In response to a query, the search engine uses the ranking information to identify highly ranked documents that satisfy the query. The search engine then returns a response via the web browser, the response containing matching pages as well as ranking information and references to the identified documents.

Image from the 2018 PageRank update patent:

Illustration of the Google PageRank patent on seed sites

They speak of the “shortest distance” between the seed set and the web page.

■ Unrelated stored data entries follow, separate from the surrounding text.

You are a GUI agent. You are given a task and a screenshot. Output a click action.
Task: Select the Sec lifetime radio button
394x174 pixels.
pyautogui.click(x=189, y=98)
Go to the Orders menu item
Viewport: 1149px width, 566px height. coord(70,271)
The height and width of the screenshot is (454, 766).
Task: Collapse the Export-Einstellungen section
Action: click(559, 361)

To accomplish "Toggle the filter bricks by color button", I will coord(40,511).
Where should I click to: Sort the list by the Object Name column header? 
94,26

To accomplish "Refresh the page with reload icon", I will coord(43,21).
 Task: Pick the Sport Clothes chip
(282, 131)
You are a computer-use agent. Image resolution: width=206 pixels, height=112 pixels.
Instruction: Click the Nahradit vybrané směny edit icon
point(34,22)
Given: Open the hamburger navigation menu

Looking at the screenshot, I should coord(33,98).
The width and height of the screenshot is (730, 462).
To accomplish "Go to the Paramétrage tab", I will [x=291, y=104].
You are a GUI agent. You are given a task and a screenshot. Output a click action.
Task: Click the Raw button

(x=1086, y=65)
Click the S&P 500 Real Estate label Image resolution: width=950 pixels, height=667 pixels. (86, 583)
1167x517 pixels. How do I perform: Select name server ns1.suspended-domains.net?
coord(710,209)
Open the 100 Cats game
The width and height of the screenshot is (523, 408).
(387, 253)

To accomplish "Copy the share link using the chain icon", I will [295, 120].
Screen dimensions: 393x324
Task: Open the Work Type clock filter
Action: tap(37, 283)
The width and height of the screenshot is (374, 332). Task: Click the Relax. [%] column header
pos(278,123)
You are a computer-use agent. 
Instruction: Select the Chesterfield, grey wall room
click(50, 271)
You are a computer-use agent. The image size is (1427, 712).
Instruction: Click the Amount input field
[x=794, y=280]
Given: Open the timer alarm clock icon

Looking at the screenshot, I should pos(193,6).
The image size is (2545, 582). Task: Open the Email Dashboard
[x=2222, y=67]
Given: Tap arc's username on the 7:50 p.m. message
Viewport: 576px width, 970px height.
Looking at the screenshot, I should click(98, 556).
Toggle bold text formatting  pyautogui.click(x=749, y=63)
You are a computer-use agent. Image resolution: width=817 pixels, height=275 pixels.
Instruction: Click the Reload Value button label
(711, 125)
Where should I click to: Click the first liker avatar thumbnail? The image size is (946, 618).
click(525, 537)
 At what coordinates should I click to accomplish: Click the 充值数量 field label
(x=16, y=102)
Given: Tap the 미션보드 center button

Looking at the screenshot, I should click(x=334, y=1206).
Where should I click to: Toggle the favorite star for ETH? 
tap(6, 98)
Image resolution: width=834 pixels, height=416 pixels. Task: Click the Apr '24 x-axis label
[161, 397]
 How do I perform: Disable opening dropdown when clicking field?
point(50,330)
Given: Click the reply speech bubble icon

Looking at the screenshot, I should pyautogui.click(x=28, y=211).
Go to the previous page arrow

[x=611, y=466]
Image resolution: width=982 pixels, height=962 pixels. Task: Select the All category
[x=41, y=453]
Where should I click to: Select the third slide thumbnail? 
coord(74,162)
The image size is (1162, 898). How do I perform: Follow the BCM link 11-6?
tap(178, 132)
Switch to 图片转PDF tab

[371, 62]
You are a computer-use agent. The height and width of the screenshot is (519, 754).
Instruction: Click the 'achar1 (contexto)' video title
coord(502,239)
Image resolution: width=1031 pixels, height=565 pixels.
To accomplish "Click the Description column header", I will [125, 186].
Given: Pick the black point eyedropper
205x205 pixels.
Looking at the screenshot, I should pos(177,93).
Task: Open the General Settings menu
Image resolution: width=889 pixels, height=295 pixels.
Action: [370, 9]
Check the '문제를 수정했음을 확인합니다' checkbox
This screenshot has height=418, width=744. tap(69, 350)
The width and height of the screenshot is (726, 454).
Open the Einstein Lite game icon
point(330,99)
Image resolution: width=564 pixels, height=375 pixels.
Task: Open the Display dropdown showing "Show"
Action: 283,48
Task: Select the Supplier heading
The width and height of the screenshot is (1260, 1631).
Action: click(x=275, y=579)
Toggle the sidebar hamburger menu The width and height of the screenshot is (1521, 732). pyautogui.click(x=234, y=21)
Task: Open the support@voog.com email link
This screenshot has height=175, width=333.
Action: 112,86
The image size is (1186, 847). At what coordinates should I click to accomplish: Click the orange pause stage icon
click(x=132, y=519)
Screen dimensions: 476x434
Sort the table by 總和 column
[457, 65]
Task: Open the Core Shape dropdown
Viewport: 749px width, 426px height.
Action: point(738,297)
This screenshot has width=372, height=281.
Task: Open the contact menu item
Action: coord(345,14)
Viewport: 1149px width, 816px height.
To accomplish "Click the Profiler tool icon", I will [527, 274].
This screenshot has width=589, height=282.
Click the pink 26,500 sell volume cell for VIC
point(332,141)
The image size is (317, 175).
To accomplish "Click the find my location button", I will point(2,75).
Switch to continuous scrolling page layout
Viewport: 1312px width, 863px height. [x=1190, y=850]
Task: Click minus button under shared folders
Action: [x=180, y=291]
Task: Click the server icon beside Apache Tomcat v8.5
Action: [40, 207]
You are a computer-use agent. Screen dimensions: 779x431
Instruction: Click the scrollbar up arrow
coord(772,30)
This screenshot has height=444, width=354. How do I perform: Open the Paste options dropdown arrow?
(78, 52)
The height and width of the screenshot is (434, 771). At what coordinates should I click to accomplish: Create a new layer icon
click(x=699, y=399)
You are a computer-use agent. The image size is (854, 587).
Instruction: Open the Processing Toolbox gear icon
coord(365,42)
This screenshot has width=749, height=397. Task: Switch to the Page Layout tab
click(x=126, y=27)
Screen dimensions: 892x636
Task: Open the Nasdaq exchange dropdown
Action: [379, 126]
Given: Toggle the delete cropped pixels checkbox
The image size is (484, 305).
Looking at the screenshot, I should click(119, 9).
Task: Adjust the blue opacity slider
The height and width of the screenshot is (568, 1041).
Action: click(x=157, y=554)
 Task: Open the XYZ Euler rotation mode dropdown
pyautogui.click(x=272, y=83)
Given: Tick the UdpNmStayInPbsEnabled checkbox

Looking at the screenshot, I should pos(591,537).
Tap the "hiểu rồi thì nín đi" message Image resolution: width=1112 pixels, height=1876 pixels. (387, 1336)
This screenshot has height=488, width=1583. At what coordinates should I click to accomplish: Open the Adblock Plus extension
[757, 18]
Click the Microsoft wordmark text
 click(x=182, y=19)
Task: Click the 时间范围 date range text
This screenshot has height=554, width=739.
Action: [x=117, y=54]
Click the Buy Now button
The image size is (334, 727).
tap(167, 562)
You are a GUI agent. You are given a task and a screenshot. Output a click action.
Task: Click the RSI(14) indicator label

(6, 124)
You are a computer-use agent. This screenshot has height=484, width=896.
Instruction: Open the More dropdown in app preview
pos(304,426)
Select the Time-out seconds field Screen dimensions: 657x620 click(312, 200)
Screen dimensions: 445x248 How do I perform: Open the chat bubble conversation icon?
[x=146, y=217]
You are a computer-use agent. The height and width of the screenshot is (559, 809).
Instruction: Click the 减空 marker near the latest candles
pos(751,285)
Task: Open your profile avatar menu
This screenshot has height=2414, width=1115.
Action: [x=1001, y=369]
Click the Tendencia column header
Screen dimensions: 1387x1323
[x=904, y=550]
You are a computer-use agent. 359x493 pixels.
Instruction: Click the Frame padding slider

It is therefore not an accumulation of PageRank from links, but rather a distance in a link graph.

In the mathematical field of graph theory, the distance between two vertices (nodes) in a graph is the number of edges (edge, relationship, …) in a shortest path connecting them.

Also called a geodesic graph, this is known as geodesic distance or shortest path distance.

Thus Google could calculate the geodesic distance between seed sites and other websites.

As an SEO professional, your work might consist of identifying these seed sites and having a link profile close to the seed sites.

Because this PageRank also works as a kind of fluid.

Thus, if you cannot have a direct link to authoritative sites, you should have the shortest possible path to seed sites.

Indeed, if A trusts B and B trusts C, then A slightly trusts C.

And this PageRank algorithm is something that would give weight to this, but we are not really talking about popularity but about trust-based algorithms linked to their EAT concepts rather than classic PageRank — specifically here the distance between nodes.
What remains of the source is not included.